PEKANBARU, datariau.com - Kepolisian Daerah Riau dan Polresta Pekanbaru berhasil gagalkan penyelundupan narkoba jenis sabu dan ekstasi di tiga titik di wilayah Riau. Barang bukti diamankan mencapai 38 kg sabu dan 68.070 butir ekstasi.
Kapolda Riau, Irjen Pol Widodo Eko Prihastopo menjelaskan selain barang bukti sekitar 38 kilogram sabu dan 68.070 butir ekstasi, pihaknya berhasil meringkus empat orang tersangka yakni MK, MS, FZ dan RA.

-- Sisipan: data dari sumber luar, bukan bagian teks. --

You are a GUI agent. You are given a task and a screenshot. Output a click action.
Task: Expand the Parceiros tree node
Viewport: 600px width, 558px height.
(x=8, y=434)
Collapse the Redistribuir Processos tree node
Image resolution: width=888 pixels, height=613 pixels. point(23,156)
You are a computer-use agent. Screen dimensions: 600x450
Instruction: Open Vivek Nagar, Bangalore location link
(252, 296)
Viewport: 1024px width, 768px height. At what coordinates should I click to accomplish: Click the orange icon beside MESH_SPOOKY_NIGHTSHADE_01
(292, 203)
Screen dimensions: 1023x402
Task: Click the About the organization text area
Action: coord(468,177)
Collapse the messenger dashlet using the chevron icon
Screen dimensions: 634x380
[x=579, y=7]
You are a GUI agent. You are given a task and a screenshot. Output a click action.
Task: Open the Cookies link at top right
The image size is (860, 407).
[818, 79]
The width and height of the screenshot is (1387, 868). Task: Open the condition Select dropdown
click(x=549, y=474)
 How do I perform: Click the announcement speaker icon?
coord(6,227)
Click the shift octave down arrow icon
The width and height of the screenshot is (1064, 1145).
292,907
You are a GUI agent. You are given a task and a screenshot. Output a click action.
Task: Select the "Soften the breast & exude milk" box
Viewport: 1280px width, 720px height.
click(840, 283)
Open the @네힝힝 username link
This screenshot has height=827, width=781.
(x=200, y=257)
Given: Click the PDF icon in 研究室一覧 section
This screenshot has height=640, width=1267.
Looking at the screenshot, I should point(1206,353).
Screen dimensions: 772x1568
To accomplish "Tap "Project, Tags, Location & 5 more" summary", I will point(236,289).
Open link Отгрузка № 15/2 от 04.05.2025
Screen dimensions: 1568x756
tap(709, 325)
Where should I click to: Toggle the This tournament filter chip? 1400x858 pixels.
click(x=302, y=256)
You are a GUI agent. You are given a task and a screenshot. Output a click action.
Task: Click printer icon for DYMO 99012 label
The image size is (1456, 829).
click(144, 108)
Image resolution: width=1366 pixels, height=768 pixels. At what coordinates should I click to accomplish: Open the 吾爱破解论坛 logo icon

"Ini merupakan hasil yang cukup besar di wilayah Riau. Dimana kita berhasil gagalkan penyelundupan barang haram ini di tiga tempat kejadian perkara (TKP). Yakni di Dumai, Pekanbaru tepatnya jalan Arifin Ahmad dan juga Bandara Sultan Syarif Kasim II Pekanbaru," terangnya.
Lanjutnya, dari penangkapan ini Kapolda mengatakan terdapat modus baru yang dilakukan oleh pelaku narkoba. Yakni menggunakan kemasan teh berwarna hijau yang lain dari barang bukti yang sebelumnya sempat ditangkap. Selain itu menggunakan kemasan produk makanan jenis abon yang memang belum pernah diamankan di wilayah Riau.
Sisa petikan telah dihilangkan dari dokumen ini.